**Selected passage:**

-*-

# Kodi's Agility Weekend



## krandall (Jun 11, 2009)

We did the Granite State Sheltie Agility Trial this weekend. We just did one standard run and one Jumpers with Weaves, both our first time at the Open level.

There were things I liked about both runs. He was a bit wild in the standard run, and popped out out of the weaves on our first try, then almost took the chute instead of the jump he needed to go to. But I LOVED that he was LOOKING for the next obstacle, and I loved that he was so happy that he was spinning circles at the end. We got our first Open "Q", and second place!


----------



## 31818 (Oct 29, 2014)

Double AA Kodi (Always Awesome). :whoo: !Felicidades!

Hey, amigo, you are setting the bar a little high for us young amigos who are going to follow in your pawprints! Can you ease up a little bit amigo to give the rest of us some hope?

su amigo, Ricky Ricardo


----------



## Srouse1 (Jan 24, 2015)

Very impressive Kodi!


----------



## krandall (Jun 11, 2009)

Ricky Ricardo said:


> Double AA Kodi (Always Awesome). :whoo: !Felicidades!
> 
> Hey, amigo, you are setting the bar a little high for us young amigos who are going to follow in your pawprints! Can you ease up a little bit amigo to give the rest of us some hope?
> 
> su amigo, Ricky Ricardo


Ricky, you will get there too! I hear you are practicing regularly and getting really good at your obedience!!!


----------



## Wags Mom (Dec 15, 2013)

Love watching you and Kodi!


----------



## jabojenny (Sep 18, 2011)

Congrats Kodi and Karen! I love watching you guys. Do you find that all this awful weather and snow effects Kodi's performance? My two seem like they are stir crazy mostly when I'm working with them at home. We've resorted to having to work inside which is hard, at least when I can get outside I can leave one inside and not be distracted with barking. We try to get out for even a short walks but I am so ready for spring already!


----------



## krandall (Jun 11, 2009)

-*-

**Entries shown:**
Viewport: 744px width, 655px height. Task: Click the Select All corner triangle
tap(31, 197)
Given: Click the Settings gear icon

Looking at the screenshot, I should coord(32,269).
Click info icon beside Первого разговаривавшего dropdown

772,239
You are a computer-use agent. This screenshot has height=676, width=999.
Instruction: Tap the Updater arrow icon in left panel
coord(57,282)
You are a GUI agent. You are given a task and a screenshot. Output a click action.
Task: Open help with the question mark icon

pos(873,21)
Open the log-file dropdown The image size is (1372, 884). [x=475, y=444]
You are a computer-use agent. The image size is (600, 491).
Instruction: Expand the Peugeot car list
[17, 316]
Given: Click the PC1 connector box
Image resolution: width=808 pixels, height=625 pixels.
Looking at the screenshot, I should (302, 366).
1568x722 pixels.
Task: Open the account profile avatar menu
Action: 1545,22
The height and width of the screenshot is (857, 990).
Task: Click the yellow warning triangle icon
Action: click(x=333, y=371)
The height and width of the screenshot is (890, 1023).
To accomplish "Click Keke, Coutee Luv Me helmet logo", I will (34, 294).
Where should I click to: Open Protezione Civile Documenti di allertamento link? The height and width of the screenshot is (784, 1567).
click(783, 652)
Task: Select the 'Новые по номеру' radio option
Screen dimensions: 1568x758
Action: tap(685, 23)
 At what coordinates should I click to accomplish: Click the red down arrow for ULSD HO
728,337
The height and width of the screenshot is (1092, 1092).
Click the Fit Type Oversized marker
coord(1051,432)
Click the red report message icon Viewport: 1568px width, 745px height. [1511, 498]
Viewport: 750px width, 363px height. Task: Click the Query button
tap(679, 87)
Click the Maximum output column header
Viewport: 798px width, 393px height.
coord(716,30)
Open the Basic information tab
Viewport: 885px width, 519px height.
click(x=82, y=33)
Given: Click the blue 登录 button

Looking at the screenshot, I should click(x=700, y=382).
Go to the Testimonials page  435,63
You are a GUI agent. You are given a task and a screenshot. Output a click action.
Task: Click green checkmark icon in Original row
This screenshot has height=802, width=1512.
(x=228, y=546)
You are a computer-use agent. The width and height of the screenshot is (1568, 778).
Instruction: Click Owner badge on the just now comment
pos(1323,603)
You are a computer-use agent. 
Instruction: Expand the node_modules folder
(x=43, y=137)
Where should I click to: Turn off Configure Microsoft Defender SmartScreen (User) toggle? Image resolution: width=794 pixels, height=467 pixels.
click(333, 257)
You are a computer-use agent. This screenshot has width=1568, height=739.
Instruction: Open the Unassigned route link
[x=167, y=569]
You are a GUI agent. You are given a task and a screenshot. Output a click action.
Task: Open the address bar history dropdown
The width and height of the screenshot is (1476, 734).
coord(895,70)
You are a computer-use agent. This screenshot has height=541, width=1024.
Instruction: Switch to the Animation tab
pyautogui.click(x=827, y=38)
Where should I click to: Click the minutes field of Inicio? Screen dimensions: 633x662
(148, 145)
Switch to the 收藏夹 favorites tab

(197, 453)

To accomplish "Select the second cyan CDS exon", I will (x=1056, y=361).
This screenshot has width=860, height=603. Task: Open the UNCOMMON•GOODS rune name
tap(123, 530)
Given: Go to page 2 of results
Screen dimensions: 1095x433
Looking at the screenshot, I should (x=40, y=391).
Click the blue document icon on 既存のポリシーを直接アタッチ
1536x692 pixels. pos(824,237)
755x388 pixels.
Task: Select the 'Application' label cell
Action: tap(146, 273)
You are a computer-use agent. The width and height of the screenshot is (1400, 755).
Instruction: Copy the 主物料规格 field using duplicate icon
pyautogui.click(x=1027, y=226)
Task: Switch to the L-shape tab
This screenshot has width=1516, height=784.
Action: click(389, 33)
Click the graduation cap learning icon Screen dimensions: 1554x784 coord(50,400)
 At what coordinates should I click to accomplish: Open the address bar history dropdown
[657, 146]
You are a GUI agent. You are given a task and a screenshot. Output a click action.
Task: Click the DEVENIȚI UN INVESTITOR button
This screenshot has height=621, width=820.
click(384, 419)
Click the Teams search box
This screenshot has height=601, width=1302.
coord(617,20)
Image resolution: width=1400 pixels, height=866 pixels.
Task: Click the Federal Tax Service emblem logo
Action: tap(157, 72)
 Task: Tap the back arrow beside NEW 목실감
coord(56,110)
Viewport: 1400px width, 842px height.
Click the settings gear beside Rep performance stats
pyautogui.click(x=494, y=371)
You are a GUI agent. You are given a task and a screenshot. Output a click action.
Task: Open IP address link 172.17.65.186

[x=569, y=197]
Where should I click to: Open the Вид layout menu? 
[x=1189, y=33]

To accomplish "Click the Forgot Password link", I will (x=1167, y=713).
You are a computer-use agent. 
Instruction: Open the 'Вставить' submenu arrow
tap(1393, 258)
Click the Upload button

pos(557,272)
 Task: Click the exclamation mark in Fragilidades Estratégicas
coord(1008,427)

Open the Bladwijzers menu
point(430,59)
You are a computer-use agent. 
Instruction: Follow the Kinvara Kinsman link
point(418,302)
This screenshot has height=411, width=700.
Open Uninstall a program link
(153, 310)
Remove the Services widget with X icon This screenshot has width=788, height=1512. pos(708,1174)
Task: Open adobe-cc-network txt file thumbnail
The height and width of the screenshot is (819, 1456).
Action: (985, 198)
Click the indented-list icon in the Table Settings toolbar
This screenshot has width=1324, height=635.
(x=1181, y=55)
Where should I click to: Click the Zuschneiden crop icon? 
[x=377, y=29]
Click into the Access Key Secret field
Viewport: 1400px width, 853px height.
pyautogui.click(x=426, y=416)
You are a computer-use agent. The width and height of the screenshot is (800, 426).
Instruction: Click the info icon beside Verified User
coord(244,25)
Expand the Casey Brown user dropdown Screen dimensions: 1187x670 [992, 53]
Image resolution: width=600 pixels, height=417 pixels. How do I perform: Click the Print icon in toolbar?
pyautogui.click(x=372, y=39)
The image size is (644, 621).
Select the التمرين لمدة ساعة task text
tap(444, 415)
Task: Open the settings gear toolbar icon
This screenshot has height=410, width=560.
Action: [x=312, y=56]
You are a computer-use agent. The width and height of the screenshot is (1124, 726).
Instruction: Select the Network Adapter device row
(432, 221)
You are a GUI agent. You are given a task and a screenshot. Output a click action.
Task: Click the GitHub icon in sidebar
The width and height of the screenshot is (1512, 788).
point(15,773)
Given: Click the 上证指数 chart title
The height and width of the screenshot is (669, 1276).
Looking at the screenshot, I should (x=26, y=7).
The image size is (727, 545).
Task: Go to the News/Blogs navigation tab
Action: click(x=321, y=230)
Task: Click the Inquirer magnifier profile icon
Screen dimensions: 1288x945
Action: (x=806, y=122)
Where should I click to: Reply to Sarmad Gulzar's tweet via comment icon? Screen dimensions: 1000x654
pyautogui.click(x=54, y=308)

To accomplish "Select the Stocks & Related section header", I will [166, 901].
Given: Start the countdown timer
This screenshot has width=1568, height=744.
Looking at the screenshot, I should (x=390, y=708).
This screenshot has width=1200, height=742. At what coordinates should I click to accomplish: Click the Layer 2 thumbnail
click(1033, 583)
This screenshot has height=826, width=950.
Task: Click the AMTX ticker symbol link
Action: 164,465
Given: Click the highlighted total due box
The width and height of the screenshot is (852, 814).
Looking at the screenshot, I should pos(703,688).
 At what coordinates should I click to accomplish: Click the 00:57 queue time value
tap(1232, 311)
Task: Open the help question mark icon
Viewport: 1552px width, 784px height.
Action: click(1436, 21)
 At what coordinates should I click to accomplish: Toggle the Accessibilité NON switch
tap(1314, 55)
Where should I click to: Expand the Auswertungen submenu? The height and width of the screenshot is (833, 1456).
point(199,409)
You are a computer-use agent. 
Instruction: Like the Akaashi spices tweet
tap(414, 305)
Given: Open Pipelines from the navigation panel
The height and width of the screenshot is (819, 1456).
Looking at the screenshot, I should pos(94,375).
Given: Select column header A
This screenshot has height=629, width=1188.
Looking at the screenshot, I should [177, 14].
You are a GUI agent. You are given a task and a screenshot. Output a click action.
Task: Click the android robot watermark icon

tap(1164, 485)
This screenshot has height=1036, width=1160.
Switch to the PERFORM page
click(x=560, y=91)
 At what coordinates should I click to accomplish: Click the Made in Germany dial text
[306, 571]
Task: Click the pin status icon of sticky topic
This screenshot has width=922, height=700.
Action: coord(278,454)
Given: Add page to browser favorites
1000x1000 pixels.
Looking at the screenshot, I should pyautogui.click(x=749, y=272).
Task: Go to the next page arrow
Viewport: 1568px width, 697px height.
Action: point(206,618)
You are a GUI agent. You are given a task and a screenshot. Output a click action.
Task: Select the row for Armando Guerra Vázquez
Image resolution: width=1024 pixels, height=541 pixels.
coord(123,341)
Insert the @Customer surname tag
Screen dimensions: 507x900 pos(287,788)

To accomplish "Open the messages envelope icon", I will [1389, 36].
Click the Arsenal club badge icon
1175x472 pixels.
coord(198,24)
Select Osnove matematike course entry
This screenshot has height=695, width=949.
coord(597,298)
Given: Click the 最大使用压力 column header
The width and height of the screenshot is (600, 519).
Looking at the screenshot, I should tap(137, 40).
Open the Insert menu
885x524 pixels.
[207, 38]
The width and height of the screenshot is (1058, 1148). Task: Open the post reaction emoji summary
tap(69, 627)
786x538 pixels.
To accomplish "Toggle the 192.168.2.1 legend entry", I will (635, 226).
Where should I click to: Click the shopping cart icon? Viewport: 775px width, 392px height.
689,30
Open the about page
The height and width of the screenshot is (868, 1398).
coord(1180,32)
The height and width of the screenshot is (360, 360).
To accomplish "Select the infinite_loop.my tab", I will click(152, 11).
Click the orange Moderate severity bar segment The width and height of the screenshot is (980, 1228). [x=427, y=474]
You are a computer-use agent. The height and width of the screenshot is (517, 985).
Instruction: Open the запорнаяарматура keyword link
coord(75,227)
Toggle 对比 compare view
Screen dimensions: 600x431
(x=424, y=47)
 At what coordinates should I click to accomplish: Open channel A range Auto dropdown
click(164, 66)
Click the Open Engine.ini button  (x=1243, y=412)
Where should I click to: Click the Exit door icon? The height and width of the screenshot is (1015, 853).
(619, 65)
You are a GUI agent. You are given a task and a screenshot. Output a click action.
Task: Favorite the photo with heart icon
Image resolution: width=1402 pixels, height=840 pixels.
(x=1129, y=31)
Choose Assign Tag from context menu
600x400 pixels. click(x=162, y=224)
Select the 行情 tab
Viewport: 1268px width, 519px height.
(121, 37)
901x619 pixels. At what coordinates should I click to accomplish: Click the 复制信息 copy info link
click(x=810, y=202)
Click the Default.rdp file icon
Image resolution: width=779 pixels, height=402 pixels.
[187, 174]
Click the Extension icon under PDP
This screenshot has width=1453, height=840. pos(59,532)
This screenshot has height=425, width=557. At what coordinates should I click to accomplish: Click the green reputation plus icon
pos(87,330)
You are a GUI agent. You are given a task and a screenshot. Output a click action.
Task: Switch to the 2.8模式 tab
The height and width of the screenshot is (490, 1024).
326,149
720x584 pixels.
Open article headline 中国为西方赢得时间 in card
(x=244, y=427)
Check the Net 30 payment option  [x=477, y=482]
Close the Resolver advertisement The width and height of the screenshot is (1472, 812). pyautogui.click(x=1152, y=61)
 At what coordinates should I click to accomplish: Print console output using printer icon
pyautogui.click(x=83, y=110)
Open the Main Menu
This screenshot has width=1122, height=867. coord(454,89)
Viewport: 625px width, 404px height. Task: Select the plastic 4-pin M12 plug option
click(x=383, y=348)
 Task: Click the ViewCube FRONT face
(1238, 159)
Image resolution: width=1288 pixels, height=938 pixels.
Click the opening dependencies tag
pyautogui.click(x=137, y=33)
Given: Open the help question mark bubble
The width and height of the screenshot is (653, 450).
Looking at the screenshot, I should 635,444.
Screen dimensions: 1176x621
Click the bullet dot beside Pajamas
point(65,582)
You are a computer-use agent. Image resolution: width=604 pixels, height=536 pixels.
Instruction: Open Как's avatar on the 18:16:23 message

-*-

**What you need to do:**
List every distinct username that heads a post in the Kodi agility weekend thread above, counting each one only once.

**Answer below:**
krandall, 31818, Srouse1, Wags Mom, jabojenny